Solar-cell manufacturer Solyndra, one of the first green-tech companies to win a loan guarantee from the Obama administration in 2009, announced Wednesday that it will cease operations, lay off its 1,000-plus employees and file for bankruptcy.

Once cited as one of the most innovative companies in the ever-evolving solar industry and touted as a symbol of America’s economic recovery, Solyndra was seemingly sunk by the exceedingly low cost of manufacturing in China.

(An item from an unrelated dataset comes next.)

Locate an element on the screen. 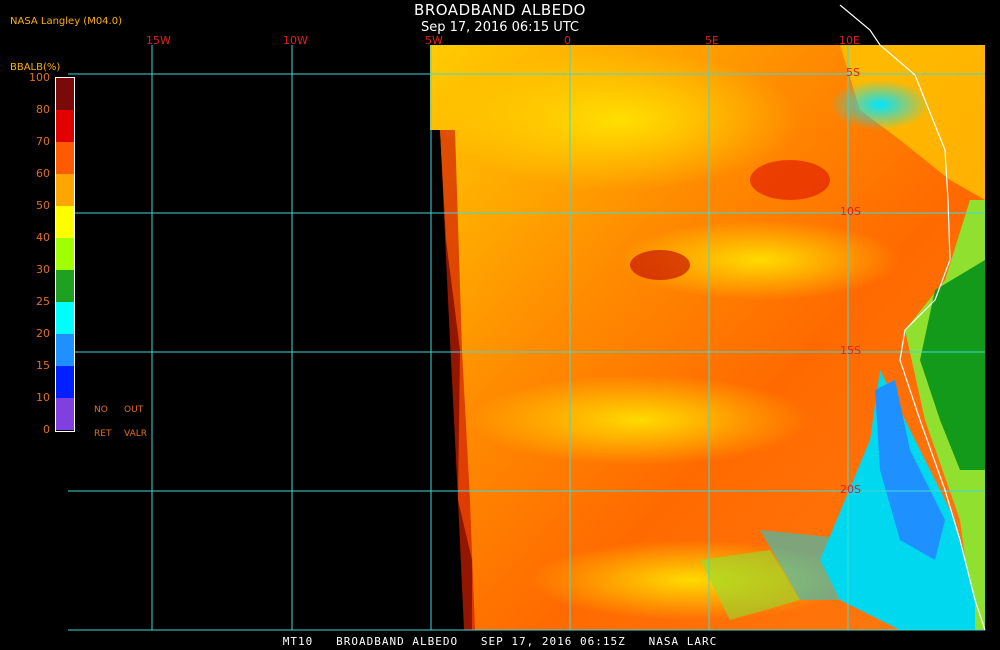 This screenshot has width=1000, height=650. lon-label-15w: 15W is located at coordinates (158, 40).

But Solyndra’s high-profile failure is less a symbol of China’s domination over global manufacturing than an expensive ($535 million) lesson on the real world benefits of the federal stimulus program. –BF

San Francisco Chronicle:

But Solyndra, whose modules are thin tubes rather than flat panels, struggled to compete against a flood of low-priced solar cells pouring out of heavily subsidized factories in China. The company last year canceled plans for a $300 million initial public stock offering and closed its original Fremont factory, laying off 40 people.

This morning, as workers on the night shift left the factory floor, Chief Executive Officer Brian Wilson met with them to break the news. Most had been let go by 9 a.m.

“We are incredibly proud of our employees, and we would like to thank our investors, channel partners, customers and suppliers for the years of support that allowed us to bring our innovative technology to market,” Wilson said, in a press release. “This was an unexpected outcome and most unfortunate.”